Concurrently with the Qualifying Transaction, Hamilton Thorne completed financings relating to a Private Placement and debt conversion in the gross amount of $2,200,000 through the issuance of 18,098.655 units in the capital of Hamilton Thorne ("Units"). Each Unit consisted of one share of common stock and one common share purchase warrant of Hamilton Thorne.

Upon the issuance of the Final Exchange Bulletin approving the Qualifying Transaction, the Company's share capital will be comprised of the following:

    
    -   24,415,157 common shares issued outstanding,
    -   5,500,005 common share purchase warrants outstanding, and
    -   3,719,684 common share stock options reserved for issuance under the
        2009 Stock Option Plan.
    

About Hamilton Thorne Ltd.

Hamilton Thorne's advanced laser systems and instruments are rapidly emerging as the dominant products to facilitate precise procedures in the stem cell research and fertility clinic markets.
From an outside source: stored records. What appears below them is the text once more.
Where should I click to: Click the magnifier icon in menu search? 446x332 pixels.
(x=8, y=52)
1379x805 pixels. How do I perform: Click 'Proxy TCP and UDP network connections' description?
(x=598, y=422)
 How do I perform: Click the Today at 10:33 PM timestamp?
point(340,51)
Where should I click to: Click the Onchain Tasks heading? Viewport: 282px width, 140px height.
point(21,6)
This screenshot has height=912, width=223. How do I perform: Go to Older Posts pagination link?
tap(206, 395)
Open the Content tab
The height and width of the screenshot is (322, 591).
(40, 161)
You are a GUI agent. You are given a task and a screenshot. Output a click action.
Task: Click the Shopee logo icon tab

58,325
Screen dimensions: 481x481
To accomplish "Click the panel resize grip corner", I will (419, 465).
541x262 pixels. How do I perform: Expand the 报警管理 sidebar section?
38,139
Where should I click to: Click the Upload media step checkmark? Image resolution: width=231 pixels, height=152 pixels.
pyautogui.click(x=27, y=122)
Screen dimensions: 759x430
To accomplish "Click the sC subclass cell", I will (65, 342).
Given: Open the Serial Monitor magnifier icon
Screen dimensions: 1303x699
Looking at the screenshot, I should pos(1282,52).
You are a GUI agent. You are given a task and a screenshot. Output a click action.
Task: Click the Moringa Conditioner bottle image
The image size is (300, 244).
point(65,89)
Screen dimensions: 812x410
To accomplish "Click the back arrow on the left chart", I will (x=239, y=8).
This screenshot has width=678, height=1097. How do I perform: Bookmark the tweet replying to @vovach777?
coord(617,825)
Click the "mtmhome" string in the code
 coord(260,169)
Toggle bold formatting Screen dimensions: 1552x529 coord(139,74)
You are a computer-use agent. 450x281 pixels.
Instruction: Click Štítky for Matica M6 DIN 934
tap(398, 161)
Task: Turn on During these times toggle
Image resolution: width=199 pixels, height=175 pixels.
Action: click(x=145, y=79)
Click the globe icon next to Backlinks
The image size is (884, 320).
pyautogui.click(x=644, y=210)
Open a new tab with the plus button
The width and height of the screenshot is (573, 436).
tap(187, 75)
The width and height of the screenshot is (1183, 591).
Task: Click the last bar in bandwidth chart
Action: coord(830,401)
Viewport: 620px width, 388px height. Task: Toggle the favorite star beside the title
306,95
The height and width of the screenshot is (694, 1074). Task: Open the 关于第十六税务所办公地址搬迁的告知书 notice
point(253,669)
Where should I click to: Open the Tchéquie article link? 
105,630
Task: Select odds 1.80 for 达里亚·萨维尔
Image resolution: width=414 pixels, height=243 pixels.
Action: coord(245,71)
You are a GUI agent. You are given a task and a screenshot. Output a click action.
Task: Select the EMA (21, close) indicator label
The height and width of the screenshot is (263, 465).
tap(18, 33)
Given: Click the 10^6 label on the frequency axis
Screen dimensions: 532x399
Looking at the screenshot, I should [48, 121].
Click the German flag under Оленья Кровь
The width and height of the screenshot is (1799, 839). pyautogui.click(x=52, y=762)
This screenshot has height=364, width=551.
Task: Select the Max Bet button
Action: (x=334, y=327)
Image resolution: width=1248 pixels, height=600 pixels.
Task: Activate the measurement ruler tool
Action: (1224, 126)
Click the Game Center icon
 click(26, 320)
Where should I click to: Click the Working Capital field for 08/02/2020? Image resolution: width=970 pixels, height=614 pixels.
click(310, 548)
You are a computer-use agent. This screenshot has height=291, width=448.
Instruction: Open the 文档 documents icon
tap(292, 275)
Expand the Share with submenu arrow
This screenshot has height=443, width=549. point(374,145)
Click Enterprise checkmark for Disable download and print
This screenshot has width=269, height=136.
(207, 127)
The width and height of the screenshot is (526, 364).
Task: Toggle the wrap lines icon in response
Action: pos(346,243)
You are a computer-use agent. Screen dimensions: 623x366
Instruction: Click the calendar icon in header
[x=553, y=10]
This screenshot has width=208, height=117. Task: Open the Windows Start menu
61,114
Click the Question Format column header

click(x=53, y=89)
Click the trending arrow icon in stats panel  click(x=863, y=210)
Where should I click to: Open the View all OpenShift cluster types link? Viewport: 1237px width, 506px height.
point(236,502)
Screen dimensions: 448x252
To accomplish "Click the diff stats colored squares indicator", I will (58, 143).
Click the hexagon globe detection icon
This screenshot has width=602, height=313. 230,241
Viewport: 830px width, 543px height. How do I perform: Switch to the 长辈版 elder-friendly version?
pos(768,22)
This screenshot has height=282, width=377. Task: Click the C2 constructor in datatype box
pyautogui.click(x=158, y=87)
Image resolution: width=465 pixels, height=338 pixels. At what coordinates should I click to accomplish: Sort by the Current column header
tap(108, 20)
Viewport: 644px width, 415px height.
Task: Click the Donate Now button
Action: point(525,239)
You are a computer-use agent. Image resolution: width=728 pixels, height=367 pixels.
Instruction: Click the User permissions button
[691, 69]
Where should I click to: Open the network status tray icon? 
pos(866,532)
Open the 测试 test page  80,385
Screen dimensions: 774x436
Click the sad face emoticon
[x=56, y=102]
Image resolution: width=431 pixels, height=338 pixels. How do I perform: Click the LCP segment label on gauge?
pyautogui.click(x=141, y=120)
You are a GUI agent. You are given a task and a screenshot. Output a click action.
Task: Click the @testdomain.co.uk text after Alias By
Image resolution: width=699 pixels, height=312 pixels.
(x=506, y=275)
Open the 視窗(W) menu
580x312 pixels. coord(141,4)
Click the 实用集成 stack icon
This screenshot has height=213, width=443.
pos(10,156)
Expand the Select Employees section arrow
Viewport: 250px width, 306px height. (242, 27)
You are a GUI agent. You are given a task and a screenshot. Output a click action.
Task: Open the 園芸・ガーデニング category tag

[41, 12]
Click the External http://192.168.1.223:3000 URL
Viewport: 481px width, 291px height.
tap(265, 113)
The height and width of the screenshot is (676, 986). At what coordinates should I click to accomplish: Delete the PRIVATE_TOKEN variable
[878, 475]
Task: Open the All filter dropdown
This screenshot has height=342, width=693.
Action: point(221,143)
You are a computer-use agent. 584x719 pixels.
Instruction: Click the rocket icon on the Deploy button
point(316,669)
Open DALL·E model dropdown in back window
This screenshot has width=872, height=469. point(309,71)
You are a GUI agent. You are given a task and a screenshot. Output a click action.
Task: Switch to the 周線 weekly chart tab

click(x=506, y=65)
Hamilton Thorne's lead products, the ZILOS-tk and XYClone laser systems, attach to standard inverted microscopes and operate as robotic micro-surgeons, significantly reducing time and increasing efficiency in key in-vitro fertilization, stem cell, embryo, reproductive toxicology and living cell procedures.

Hamilton Thorne's growing customer base includes pharmaceutical companies, biotechnology companies, fertility clinics, university research centers and other commercial and academic research establishments worldwide. Current customers include world-leading research labs such as Harvard University, MIT, Yale, DuPont, Monsanto, Charles River Labs, Jackson Labs, Merck, Novartis, Pfizer, Oxford University and Cambridge.

    
    NEITHER THE EXCHANGE NOR ITS REGULATION SERVICES PROVIDER (AS THAT TERM
    IS DEFINED IN THE POLICIES OF THE EXCHANGE) ACCEPTS RESPONSIBILITY FOR
    THE ADEQUACY OR ACCURACY OF THIS RELEASE.
    

CERTAIN INFORMATION IN THIS PRESS RELEASE MAY CONTAIN FORWARD-LOOKING STATEMENTS. THIS INFORMATION IS BASED ON CURRENT EXPECTATIONS THAT ARE SUBJECT TO SIGNIFICANT RISKS AND UNCERTAINTIES THAT ARE DIFFICULT TO PREDICT. ACTUAL RESULTS MIGHT DIFFER MATERIALLY FROM RESULTS SUGGESTED IN ANY FORWARD-LOOKING STATEMENTS. THE COMPANY ASSUMES NO OBLIGATION TO UPDATE THE FORWARD-LOOKING STATEMENTS, OR TO UPDATE THE REASONS WHY ACTUAL RESULTS COULD DIFFER FROM THOSE REFLECTED IN THE FORWARD LOOKING-STATEMENTS UNLESS AND UNTIL REQUIRED BY SECURITIES LAWS APPLICABLE TO THE COMPANY. ADDITIONAL INFORMATION IDENTIFYING RISKS AND UNCERTAINTIES IS CONTAINED IN FILINGS BY THE COMPANY WITH THE CANADIAN SECURITIES REGULATORS, WHICH FILINGS ARE AVAILABLE AT WWW.SEDAR.COM.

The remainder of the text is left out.